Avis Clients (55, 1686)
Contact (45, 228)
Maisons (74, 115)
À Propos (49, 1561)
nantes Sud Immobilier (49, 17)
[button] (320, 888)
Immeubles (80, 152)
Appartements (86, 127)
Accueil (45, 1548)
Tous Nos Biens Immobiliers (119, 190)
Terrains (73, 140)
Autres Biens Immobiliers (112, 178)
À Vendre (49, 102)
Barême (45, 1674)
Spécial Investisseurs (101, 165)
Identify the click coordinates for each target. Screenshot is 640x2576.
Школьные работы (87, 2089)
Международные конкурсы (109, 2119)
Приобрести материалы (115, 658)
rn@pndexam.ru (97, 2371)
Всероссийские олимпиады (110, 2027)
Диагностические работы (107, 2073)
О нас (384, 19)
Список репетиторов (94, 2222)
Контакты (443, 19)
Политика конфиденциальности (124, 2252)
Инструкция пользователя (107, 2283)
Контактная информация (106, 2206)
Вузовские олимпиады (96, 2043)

##############################

Exercise details:
Every line of the listing above is to be written out again exactly.

Completed task:
Avis Clients (55, 1686)
Contact (45, 228)
Maisons (74, 115)
À Propos (49, 1561)
nantes Sud Immobilier (49, 17)
[button] (320, 888)
Immeubles (80, 152)
Appartements (86, 127)
Accueil (45, 1548)
Tous Nos Biens Immobiliers (119, 190)
Terrains (73, 140)
Autres Biens Immobiliers (112, 178)
À Vendre (49, 102)
Barême (45, 1674)
Spécial Investisseurs (101, 165)
Identify the click coordinates for each target. Screenshot is 640x2576.
Школьные работы (87, 2089)
Международные конкурсы (109, 2119)
Приобрести материалы (115, 658)
rn@pndexam.ru (97, 2371)
Всероссийские олимпиады (110, 2027)
Диагностические работы (107, 2073)
О нас (384, 19)
Список репетиторов (94, 2222)
Контакты (443, 19)
Политика конфиденциальности (124, 2252)
Инструкция пользователя (107, 2283)
Контактная информация (106, 2206)
Вузовские олимпиады (96, 2043)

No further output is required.